Mom Who Traveled To Syria To Find Daughters Who Joined ISIS Returns To Britain – See more at: http://www.opposingviews.com/i/society/mother-british-terror-twins-back-home-after-being-held-prisoner-isis#sthash.7XjNll4G.dpuf
A mother, whose two daughters left home to fight with ISIS, is back home in Britain after having been captured by ISIS fighters during a trip to Syria to rescue the girls.
Details of 54-year-old Khadra James’ ordeal are not entirely clear. But what is known is that James and her husband, Ibrahim James, 52, left Britain in July for the war-torn region to find their daughters. The Somali-born couple said their daughters had become radicalized online and left home to marry ISIS fighters in Syria, the Daily Mail reports.

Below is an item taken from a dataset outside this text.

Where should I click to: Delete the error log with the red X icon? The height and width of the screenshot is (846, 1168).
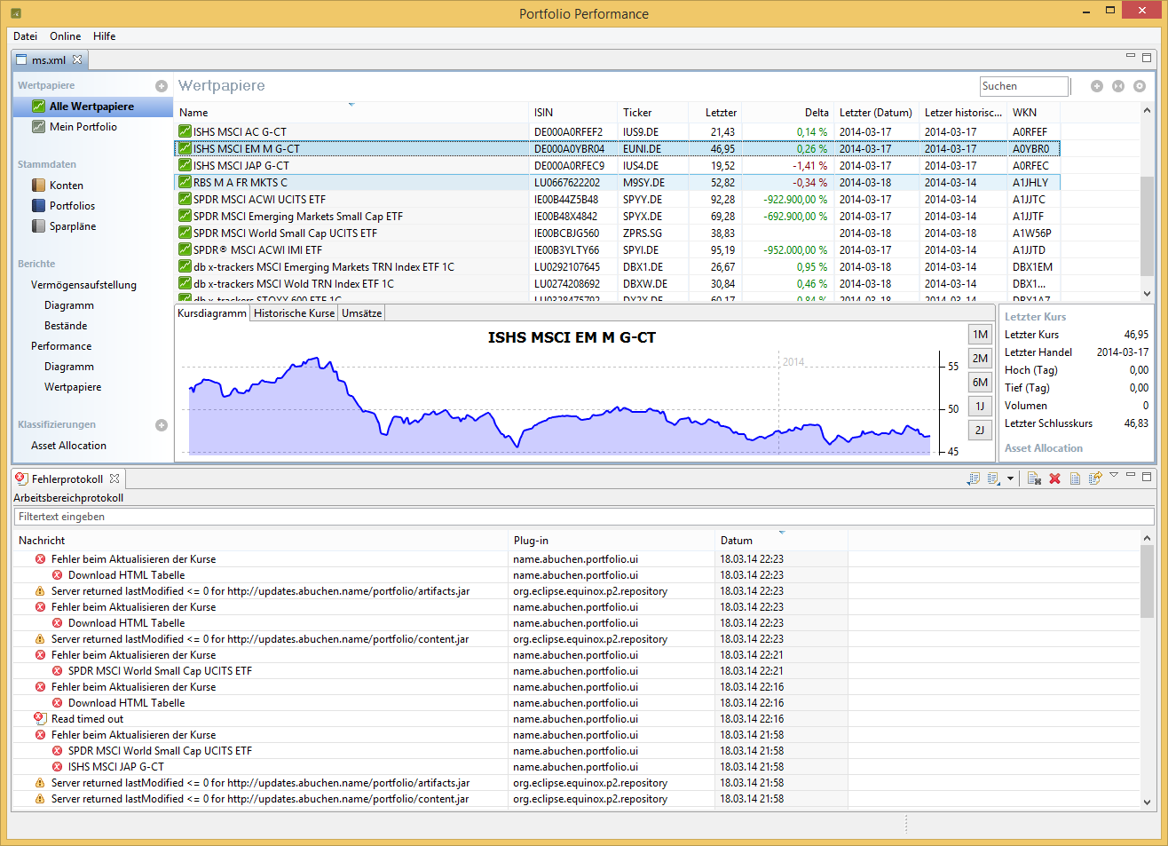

The girls, Zahra and Salma Halane, are both 16 years old and dubbed the “terror twins” by some media outlets. They reportedly left home some time in June, joining the growing number of teen girls who are leaving Western countries to join the fighting in Syria — a phenomenon reported by The Guardian in September.

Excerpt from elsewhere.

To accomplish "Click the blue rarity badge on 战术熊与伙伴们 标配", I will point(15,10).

James and her husband first flew to Turkey to meet up with a Muslim charity worker from Denmark.
That worker was able to put Ibrahim James in contact with an ISIS chief in Syria, near the city of al-Bab, where one of his daughters was believed to be.
“He talked to her for a long time but she didn’t want to return. She said she had been exclusively chosen by Allah to come to al-Sham (Syria),” once source was quoted as saying.

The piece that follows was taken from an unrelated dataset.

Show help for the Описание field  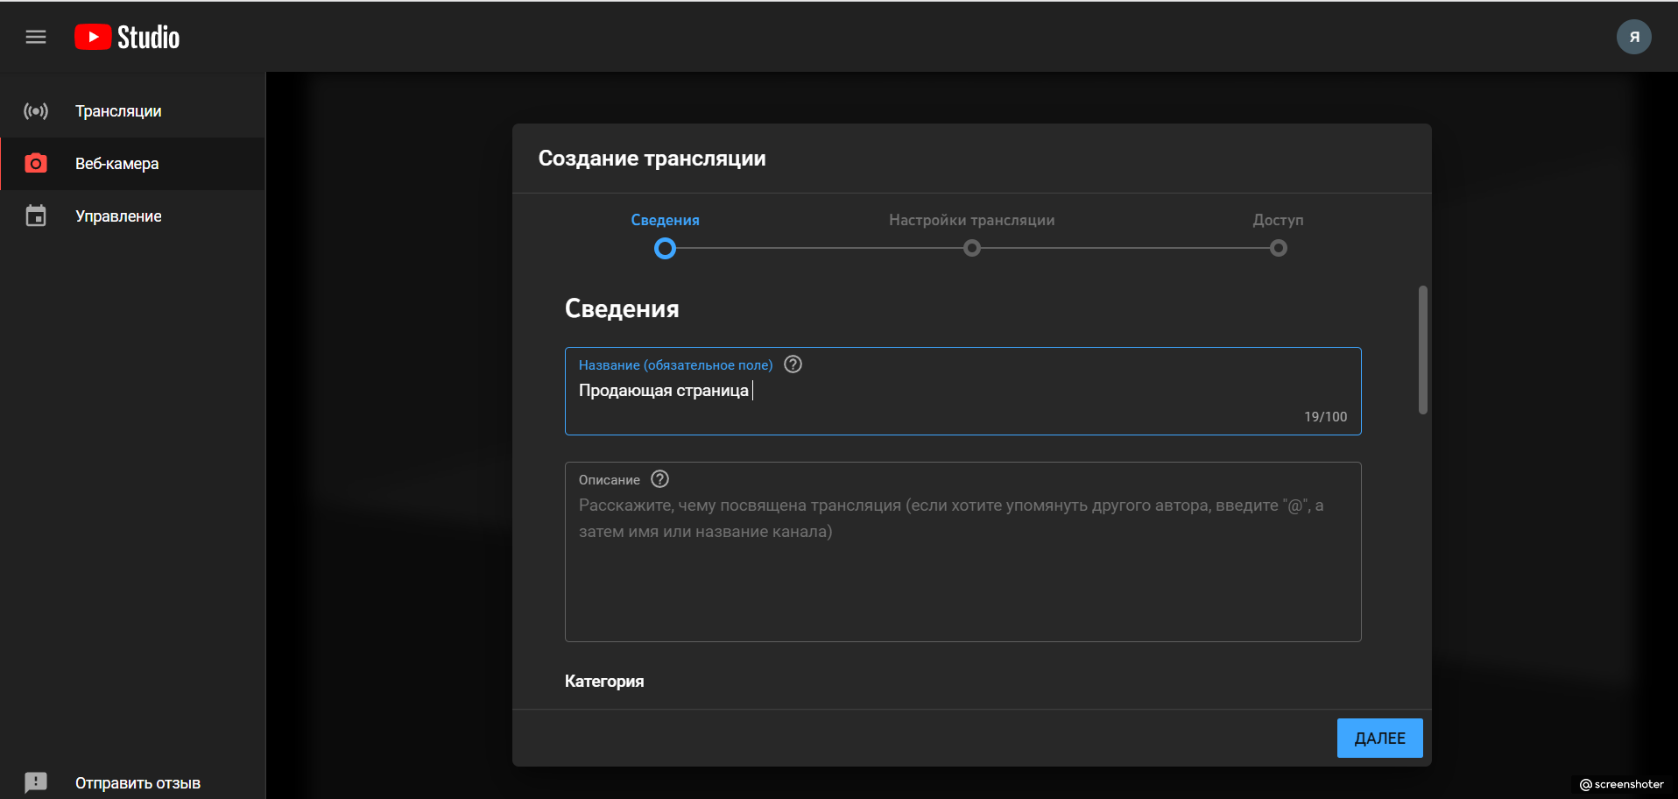[660, 479]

When he returned to Turkey he and his wife decided to travel to the Syrian city of Manbij and speak to their other daughter.
That is when the couple was apprehended on suspicion of being Danish and British spies. Khadra was eventually freed in September and is now back home in Manchester, England.
The girls’ departure originally surprised their community. Many believed the girls were good students and were studying to be doctors.
“I’m shocked they have gone. They didn’t seem to be radical or extremist in their views,” one neighbor told the Daily Mail in July.
The parents of the girls have 10 children. One son, a 21-year-old, is reported to be fighting with al-Shabab, a militant group in Somalia.
One senior leader of the British Somali community where the girls lived, said he was disappointed by their decision to join up with ISIS.
“Everyone is really shocked the twins are still in Syria with these so-called jihadi fighters who are carrying out such atrocities,” he said. “We, as a Somali people, are all appalled by their actions but we are also desperately sad for their family.”